"I've a great mind to write a letter, too," said Rollo. "I'll write to my mother. Don't you think that would be a good plan?"

"Why,—I don't know,"—said Mr. George, speaking in rather a doubtful tone. "It seems to me that it would be hardly worth while."

"Why not?" asked Rollo.

"Why, the postage is considerable," said Mr. George, "and I don't believe the letter would be worth what your father would have to pay for it; that is, if it is such a letter as I suppose you would write."

"Why, what sort of a letter do you suppose I should write?" asked Rollo.

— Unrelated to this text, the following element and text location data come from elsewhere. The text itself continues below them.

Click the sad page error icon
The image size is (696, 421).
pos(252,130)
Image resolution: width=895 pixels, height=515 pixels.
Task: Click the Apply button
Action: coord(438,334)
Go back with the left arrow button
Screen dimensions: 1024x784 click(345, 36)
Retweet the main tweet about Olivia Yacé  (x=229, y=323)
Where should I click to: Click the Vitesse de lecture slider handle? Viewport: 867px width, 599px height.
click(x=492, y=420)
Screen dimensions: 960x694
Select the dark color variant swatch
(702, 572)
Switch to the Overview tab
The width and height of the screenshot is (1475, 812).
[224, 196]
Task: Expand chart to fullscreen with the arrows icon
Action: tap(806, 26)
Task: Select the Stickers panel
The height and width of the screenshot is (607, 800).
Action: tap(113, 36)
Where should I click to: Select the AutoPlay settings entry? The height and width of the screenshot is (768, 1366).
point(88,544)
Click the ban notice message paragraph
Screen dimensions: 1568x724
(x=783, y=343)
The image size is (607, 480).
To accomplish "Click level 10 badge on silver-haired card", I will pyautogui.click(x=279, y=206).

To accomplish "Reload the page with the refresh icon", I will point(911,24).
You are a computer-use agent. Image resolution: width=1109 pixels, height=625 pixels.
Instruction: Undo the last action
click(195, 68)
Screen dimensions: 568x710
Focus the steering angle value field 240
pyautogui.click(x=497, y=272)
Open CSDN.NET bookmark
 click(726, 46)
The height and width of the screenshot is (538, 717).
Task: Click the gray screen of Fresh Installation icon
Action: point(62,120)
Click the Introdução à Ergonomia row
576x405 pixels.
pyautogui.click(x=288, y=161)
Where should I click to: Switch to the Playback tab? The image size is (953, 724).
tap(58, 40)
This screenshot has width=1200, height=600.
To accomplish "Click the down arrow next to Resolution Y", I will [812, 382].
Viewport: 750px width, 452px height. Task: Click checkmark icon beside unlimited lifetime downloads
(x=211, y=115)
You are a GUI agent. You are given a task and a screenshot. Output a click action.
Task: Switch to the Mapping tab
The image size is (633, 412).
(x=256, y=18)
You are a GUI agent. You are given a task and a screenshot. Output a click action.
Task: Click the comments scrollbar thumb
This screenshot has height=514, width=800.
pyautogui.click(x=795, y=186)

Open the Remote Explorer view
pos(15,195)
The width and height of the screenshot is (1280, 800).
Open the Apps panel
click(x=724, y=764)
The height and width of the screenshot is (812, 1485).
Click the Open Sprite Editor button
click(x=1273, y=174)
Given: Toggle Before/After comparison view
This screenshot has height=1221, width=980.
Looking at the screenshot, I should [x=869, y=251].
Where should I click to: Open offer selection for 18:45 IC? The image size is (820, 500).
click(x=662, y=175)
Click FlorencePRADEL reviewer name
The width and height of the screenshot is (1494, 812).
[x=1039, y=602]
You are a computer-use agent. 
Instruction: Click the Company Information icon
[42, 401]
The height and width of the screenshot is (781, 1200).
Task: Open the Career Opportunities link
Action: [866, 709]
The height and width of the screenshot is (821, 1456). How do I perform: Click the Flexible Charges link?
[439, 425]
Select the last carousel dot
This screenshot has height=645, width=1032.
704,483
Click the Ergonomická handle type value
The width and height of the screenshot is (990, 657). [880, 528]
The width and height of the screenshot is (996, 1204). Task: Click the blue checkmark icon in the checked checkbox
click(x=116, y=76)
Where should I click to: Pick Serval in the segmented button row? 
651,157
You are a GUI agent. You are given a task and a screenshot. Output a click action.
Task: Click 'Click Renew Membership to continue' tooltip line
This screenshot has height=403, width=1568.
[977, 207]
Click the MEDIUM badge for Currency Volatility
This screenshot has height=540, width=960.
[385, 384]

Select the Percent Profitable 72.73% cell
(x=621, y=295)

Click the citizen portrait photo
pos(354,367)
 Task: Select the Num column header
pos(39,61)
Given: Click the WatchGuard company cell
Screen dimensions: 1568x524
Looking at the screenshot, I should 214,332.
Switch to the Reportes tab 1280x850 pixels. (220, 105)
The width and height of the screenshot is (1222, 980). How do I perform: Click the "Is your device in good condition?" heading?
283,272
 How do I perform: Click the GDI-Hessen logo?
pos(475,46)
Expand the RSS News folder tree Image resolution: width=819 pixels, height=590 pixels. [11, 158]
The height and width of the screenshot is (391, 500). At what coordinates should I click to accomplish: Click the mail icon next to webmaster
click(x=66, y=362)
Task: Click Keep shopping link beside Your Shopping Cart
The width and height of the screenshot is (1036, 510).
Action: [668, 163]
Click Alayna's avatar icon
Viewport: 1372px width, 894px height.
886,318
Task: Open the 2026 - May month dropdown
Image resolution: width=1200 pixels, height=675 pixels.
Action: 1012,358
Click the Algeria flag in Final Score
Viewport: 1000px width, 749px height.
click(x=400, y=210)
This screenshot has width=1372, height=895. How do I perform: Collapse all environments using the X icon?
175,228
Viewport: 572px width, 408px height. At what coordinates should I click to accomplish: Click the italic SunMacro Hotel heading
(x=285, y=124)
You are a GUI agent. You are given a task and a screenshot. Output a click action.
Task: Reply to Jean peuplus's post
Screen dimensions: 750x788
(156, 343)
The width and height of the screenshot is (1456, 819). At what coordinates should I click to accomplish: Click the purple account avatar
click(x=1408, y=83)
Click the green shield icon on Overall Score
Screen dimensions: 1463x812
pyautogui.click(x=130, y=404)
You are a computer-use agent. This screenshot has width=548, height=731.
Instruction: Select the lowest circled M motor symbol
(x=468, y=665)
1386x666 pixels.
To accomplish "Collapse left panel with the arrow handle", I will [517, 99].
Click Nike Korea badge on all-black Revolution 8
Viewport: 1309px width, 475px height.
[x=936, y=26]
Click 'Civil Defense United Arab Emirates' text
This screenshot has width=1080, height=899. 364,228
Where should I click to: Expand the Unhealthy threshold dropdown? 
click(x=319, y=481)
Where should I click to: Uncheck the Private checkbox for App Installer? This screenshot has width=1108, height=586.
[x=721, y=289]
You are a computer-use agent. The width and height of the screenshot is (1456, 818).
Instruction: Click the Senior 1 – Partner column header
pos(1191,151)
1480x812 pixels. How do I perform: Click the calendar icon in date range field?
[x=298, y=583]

"O, you would do as boys generally do in such cases," replied his uncle. "In the first place you would want to take the biggest sheet that you could find to write the letter upon. Then you would take up as much of the space as possible writing the date, and My dear mother. Then you would go on for a few lines, saying things of no interest to any body, such as telling what day you came to this place, and what day to that. Perhaps you'd say that to-day is a rainy day, and that yesterday was pleasant—just as if your mother, when she gets your letter, would care any thing about knowing what particular days were rainy and what pleasant, in Holland, a week back. Then, after you had got about two thirds down the page, you would stop because you could not think of any thing more to say, and subscribe your name with ever so many scrawl flourishes, and as many affectionate and dutiful phrases as you could get to fill up the space.

"And that would be a letter that your father, like as not, would have to pay one and sixpence or two shillings sterling for, to the London postman."

Rollo laughed at this description of the probable result of his proposed attempt to write a letter; but he laughed rather faintly, for he well recollected how many times he had written letters in just such a way. He secretly resolved, however, that when they came in from their walk, and Mr. George sat down to his writing, he would write too, and would see whether he could not, for once, produce a letter that should be at least worth the postage.

After they came in from their walk, they asked the landlady to have a fire made in their room; but she said they could not have any fire, for the stoves were not put up. She said it was the custom in Holland not to put the stoves up until October; and so nobody could have a fire in any thing but foot stoves until that time. The foot stoves, she said, would make it very comfortable for them.

So she brought in two foot stoves. They consisted of small, square boxes, with holes bored in the top, and a little fire of peat in an earthen vessel within. Rollo asked Mr. George to give him two sheets of thin note paper, and he established himself at a window that looked out upon a canal. He intended to amuse himself in the intervals of his writing in watching the boats that were passing along the canal.